## WHAT NEEDS TO BE DONE
Images are to be dropped, and the rest of the data reproduced exactly.

Top of RECORD EXCERPTS

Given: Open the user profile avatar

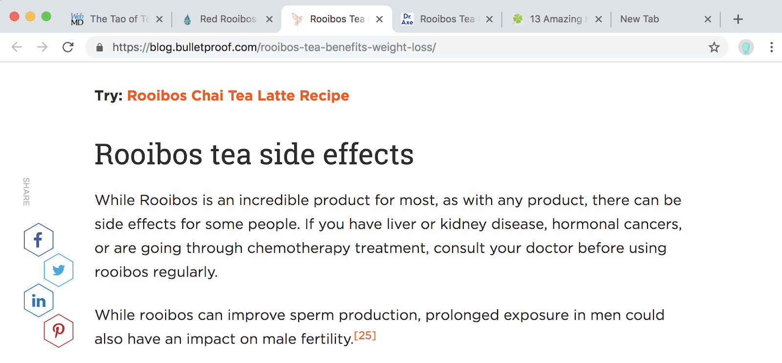Looking at the screenshot, I should point(746,47).
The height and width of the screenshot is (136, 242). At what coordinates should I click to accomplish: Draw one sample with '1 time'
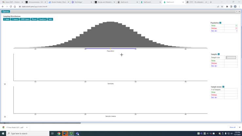tap(7, 19)
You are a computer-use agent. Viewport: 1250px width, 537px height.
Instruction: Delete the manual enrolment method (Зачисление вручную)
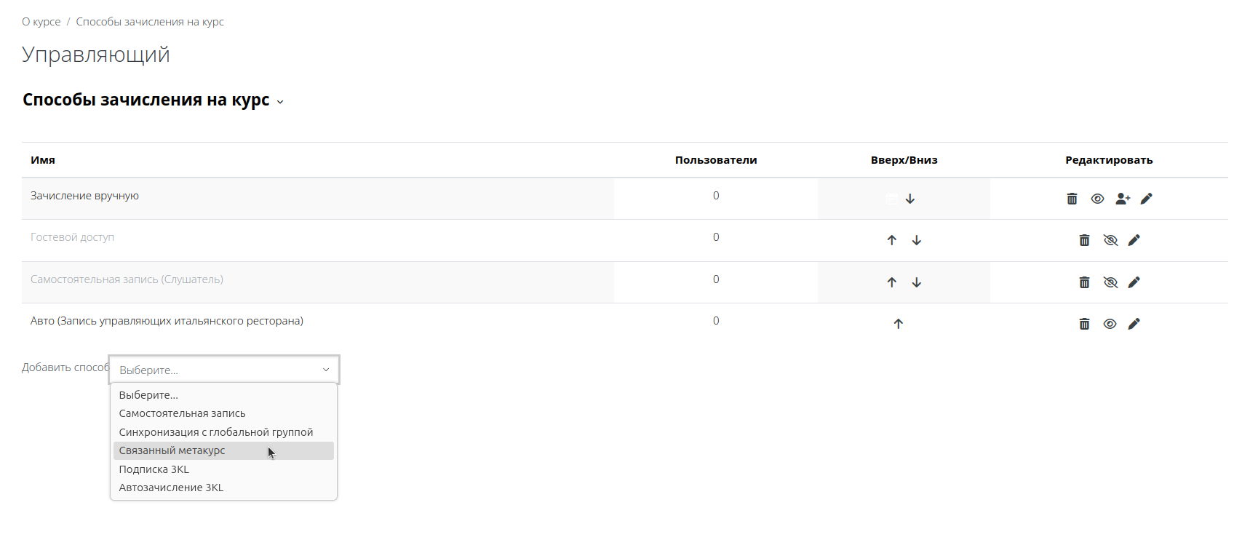(x=1072, y=199)
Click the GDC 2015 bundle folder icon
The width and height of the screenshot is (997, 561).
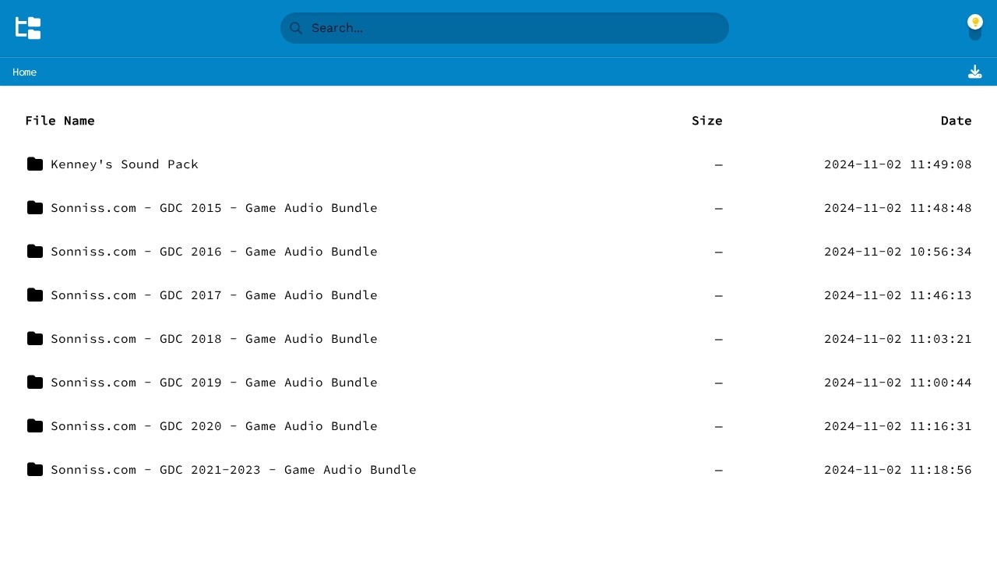click(x=35, y=207)
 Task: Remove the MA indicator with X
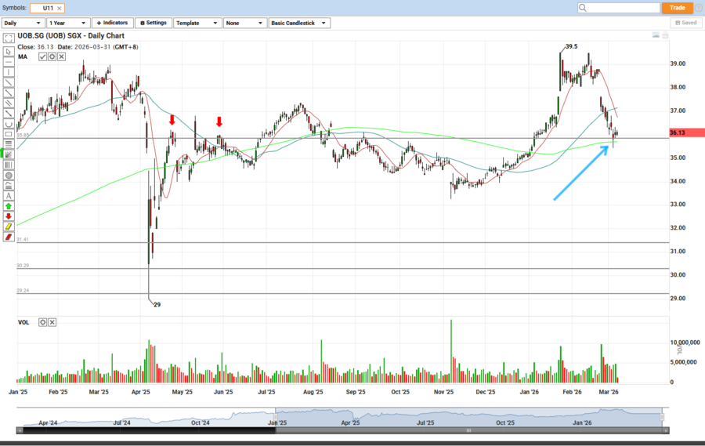pyautogui.click(x=61, y=56)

Bottom of RECORD EXCERPTS

## THE COMPLETED TASK
Given: Open the user profile avatar

Looking at the screenshot, I should point(746,47).
The height and width of the screenshot is (136, 242). At what coordinates should I click to accomplish: Draw one sample with '1 time'
tap(7, 19)
You are a computer-use agent. Viewport: 1250px width, 537px height.
Instruction: Delete the manual enrolment method (Зачисление вручную)
(x=1072, y=199)
Click the GDC 2015 bundle folder icon
The width and height of the screenshot is (997, 561).
click(x=35, y=207)
 Task: Remove the MA indicator with X
pyautogui.click(x=61, y=56)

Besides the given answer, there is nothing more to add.